▶ **EXERCISE**
How many lines in the listing below contain the word "Select" with the same capitalization? Reply with the number only.

▶ **RECORDS TO PROCESS**

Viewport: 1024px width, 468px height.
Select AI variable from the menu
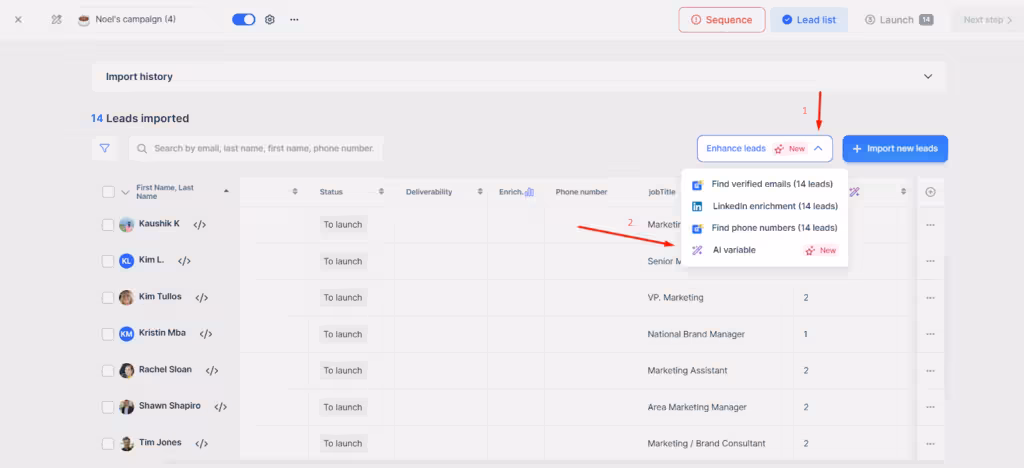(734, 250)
...
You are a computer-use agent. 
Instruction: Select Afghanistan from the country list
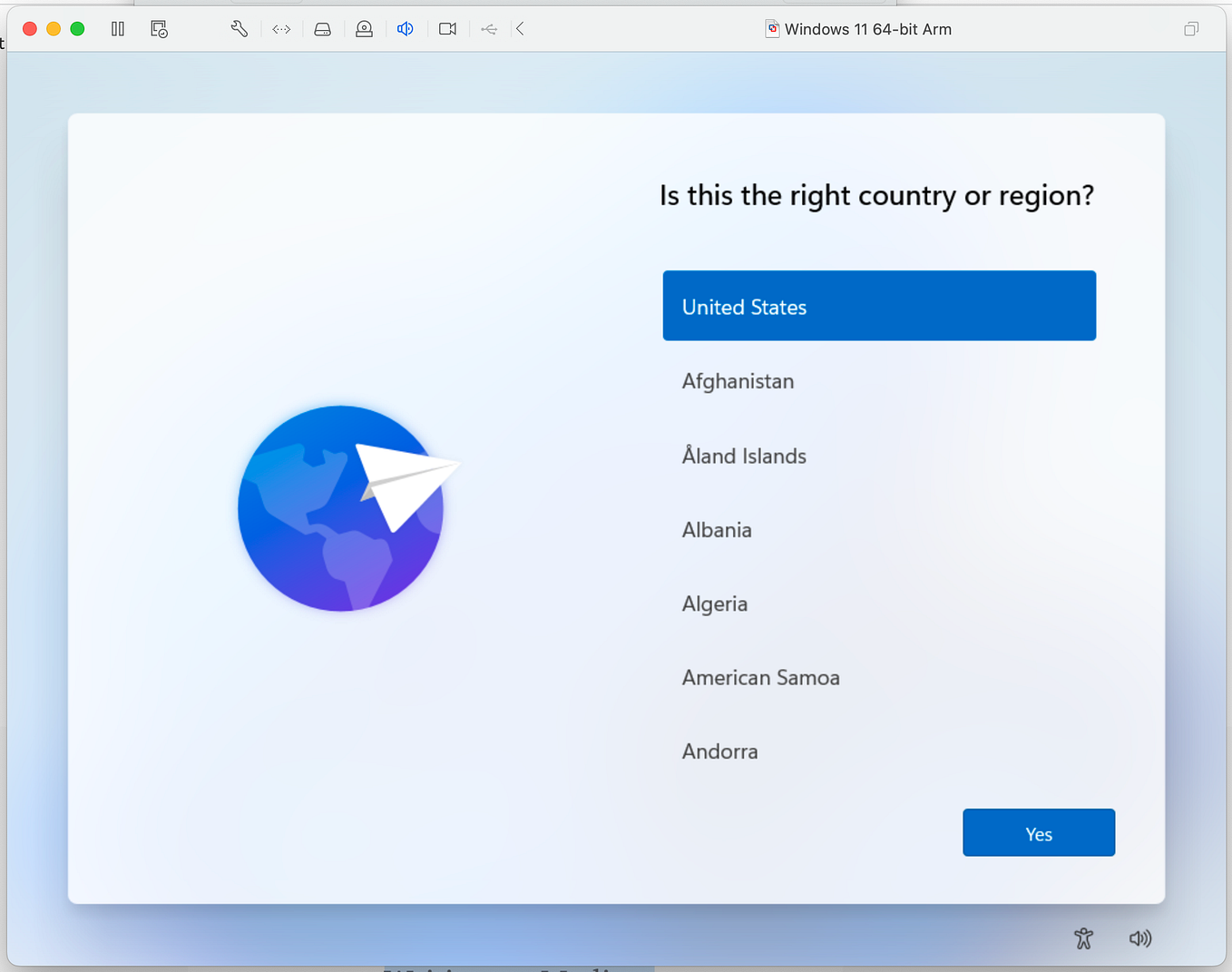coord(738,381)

▶ **RESULT**
2